Data to use:

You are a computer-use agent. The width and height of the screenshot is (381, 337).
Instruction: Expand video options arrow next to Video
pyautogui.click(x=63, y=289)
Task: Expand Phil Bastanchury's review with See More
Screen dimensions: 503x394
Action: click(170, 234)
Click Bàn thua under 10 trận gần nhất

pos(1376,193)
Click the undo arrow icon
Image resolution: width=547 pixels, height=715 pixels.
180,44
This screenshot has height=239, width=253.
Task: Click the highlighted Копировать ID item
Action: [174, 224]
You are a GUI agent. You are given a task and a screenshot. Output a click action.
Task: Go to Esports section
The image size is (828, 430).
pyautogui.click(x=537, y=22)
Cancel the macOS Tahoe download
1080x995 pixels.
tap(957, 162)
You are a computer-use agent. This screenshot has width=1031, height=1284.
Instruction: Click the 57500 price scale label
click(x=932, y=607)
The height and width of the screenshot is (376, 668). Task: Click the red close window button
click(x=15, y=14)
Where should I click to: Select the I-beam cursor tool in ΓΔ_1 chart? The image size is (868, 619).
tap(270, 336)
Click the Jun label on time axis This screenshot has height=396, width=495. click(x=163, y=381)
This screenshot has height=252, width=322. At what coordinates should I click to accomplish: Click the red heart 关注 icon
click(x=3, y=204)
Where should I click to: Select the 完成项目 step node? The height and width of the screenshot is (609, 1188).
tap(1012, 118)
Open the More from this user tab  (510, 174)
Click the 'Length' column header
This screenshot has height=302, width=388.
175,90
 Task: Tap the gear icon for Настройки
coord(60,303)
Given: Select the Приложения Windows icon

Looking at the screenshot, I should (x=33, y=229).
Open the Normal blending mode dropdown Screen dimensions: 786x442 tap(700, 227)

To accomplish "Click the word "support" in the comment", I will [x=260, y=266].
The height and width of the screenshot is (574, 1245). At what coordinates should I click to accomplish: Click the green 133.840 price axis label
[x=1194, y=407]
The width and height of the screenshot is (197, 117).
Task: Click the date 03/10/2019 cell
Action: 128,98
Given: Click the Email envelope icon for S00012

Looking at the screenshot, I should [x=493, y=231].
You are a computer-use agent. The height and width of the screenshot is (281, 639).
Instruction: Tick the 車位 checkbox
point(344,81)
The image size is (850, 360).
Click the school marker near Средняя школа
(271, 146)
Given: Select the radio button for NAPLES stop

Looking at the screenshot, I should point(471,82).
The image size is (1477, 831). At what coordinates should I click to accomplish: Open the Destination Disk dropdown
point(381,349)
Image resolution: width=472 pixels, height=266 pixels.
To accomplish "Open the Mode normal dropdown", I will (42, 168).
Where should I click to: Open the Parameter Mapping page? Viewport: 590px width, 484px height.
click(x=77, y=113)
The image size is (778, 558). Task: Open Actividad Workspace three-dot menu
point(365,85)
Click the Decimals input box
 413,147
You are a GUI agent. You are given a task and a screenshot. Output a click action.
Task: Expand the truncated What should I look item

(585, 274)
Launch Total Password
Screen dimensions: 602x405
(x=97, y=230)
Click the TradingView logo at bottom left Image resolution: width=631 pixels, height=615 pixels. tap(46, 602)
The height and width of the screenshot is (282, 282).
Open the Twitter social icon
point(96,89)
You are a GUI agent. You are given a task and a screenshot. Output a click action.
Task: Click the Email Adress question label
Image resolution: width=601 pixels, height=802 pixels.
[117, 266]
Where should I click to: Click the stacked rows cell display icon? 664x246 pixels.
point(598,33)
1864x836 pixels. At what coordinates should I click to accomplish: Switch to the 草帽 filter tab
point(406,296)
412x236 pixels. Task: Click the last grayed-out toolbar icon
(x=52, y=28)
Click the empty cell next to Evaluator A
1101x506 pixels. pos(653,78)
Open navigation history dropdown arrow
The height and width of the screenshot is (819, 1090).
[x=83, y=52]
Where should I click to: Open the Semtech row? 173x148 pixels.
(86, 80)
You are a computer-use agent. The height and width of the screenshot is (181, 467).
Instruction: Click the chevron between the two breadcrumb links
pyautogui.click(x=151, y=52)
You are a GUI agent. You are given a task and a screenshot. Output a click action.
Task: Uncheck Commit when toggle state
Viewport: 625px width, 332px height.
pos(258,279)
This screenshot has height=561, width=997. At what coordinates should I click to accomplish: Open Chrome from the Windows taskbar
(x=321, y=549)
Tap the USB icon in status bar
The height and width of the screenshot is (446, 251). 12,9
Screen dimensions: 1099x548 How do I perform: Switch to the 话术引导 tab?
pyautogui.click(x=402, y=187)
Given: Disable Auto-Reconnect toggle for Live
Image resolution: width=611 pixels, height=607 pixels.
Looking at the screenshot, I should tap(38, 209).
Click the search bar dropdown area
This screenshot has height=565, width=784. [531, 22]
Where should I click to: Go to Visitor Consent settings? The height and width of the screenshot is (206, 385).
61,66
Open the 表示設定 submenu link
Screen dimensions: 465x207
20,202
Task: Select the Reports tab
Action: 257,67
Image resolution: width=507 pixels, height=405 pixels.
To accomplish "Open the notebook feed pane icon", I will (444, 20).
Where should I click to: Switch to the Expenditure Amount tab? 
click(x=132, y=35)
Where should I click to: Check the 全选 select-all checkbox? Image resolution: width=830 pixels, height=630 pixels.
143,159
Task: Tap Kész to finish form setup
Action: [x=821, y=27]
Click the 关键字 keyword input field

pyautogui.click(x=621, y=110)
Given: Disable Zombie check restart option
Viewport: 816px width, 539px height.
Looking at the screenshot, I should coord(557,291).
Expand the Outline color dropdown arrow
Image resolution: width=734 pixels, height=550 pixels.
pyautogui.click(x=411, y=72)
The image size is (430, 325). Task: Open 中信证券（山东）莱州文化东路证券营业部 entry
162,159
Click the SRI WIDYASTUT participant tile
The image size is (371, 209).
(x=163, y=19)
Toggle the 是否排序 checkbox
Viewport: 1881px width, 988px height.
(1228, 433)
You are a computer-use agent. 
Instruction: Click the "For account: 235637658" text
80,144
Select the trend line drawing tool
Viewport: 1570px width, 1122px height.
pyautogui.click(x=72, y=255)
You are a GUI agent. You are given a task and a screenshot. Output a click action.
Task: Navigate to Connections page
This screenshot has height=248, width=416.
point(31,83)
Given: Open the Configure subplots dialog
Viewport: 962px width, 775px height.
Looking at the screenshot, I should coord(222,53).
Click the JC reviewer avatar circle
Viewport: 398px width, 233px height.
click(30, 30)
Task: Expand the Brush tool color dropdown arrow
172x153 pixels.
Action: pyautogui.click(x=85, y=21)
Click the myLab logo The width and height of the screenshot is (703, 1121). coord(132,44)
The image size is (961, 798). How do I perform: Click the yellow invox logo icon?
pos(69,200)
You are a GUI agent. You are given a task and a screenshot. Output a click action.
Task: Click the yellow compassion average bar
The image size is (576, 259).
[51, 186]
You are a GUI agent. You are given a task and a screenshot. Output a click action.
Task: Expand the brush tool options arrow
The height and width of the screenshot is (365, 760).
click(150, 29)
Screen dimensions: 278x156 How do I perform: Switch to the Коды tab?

What is expected:
Figure out how many lines of the material include the string "computer", and reply with only that figure.

Reply to the exercise:
5